Each song on the album takes on a different hue, as she introduces the album through engaging lighting set-ups. Blue twinkles serve as the backdrop for “Getting Older,” while the up-tempo “Oxytocin” is performed to dozens of flashing red strobe lights. Perhaps a product of Eilish’s synesthesia, the immersive visuals capture the assorted tones of each song, creating an appealing aesthetic to keep viewers’ attention. 

The harmonic choral introduction to “GOLDWING” is where the Los Angeles Children’s Chorus shines, with a faint view of the Hollywood sign mounted across the hazy city. Eilish, an alum of the choir, shares how her time with the group inspired the track. Its musical influence shows through with a sample from Holst’s “Hymn to Vena,” a piece she grew up performing.

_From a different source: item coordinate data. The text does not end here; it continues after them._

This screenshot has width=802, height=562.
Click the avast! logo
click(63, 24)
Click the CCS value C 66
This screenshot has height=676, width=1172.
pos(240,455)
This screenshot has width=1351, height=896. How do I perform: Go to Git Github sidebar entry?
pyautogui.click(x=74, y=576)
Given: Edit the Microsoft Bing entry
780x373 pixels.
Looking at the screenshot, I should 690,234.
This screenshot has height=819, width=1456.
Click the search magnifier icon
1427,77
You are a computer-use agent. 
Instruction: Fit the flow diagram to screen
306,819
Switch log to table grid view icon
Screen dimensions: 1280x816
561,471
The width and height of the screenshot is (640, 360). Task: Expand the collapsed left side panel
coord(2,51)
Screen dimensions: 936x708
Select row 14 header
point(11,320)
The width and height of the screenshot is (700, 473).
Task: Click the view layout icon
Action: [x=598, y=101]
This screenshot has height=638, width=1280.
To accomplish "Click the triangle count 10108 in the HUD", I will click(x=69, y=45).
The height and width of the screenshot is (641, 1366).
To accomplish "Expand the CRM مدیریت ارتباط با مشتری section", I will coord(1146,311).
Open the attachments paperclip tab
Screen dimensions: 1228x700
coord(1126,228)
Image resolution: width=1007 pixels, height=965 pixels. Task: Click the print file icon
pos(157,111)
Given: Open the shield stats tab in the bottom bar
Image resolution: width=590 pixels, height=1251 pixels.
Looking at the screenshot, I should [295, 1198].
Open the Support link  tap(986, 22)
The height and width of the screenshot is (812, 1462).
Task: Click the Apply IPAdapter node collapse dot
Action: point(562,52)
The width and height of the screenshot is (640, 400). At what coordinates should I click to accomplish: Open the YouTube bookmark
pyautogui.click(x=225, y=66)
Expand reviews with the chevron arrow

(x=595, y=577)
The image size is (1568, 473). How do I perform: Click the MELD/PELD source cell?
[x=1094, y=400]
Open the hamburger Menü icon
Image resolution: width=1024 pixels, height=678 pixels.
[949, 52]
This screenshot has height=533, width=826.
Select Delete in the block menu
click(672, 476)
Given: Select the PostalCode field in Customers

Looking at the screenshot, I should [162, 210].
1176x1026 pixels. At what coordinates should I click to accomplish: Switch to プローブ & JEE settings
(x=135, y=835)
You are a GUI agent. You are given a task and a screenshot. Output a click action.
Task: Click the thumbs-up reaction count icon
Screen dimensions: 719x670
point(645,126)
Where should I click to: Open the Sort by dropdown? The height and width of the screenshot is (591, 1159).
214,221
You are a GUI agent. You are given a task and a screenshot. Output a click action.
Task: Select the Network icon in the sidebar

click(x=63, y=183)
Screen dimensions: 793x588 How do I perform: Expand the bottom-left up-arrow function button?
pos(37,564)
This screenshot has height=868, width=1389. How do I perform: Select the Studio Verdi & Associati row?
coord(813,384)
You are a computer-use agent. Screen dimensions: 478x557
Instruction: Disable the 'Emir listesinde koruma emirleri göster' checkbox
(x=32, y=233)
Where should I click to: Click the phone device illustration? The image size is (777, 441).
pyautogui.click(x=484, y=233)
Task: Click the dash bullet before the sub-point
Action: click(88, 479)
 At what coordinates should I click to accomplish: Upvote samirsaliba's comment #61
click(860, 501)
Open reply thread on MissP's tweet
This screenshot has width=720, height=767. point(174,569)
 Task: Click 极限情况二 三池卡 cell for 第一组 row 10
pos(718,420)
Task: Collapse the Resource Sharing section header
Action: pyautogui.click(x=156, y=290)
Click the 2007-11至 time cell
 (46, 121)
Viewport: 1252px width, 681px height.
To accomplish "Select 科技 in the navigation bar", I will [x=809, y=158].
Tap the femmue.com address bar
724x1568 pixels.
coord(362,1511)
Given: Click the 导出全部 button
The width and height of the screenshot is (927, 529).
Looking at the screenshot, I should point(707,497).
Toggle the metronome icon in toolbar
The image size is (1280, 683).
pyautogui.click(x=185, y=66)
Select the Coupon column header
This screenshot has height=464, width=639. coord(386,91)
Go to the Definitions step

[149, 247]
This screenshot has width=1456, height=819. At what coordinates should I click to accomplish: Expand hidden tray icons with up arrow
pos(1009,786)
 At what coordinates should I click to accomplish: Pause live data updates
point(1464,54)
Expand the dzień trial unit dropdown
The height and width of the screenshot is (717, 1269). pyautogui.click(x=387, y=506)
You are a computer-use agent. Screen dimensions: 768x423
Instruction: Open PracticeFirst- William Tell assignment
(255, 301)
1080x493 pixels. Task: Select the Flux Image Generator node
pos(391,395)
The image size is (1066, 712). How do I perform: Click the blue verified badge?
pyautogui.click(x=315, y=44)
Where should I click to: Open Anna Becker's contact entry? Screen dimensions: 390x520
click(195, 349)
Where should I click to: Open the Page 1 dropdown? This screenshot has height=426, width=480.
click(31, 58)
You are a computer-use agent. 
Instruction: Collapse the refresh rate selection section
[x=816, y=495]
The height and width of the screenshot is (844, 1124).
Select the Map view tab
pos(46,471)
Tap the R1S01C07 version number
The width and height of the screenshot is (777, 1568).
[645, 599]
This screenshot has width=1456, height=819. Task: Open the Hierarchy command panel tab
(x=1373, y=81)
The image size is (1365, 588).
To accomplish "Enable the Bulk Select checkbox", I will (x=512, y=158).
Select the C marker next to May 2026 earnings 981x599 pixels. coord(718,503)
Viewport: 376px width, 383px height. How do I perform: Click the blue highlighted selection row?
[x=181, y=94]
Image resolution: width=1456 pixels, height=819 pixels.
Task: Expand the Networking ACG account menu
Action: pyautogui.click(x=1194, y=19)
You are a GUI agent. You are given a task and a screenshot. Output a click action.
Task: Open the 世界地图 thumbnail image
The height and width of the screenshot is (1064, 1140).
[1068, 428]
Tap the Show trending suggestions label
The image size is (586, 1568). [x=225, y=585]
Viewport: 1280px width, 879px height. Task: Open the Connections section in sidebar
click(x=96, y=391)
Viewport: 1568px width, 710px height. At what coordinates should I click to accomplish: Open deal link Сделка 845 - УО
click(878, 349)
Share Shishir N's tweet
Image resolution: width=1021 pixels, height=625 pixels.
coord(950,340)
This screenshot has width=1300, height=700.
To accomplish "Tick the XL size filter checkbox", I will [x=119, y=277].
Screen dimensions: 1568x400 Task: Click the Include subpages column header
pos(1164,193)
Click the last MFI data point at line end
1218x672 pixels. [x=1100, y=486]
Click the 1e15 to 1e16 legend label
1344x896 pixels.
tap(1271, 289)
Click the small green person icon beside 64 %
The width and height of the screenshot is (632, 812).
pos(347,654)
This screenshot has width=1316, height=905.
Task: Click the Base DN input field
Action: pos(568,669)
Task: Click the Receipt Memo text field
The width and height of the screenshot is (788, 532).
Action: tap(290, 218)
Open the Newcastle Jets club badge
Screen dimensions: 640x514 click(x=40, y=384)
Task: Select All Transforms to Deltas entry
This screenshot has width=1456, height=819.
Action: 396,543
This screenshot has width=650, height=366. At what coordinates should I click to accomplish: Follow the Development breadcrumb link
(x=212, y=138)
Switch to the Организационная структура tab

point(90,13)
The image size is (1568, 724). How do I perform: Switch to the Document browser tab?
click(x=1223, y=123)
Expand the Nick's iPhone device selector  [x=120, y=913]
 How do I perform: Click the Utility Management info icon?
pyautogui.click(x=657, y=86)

Without drowning out Eilish’s whispery vocals, the Los Angeles Philharmonic expands her musical arrangements to fit the amphitheater’s lofty stage. The romantic brass and strings featured in “Halley’s Comet” resonate symphonically, placing a slightly different spin on the artist’s original version. 

Any fan of Eilish knows that her hair and clothes aren’t the only things to have changed recently. This album marks a tonal shift for the singer, not just sonically, but emotionally too. While her initial releases branded her as a depressed and angsty teenager, her latest work shows personal maturity and her pursuit of happiness. This recalls Lorde’s evolution — the alternative pop star also spent her teenage years in the limelight after her moody debut album “Pure Heroine” blew up when she was 16 years old. In her latest album, “Solar Power,” she adopted a lighter, more hopeful tone, just as Eilish did in “Happier Than Ever.”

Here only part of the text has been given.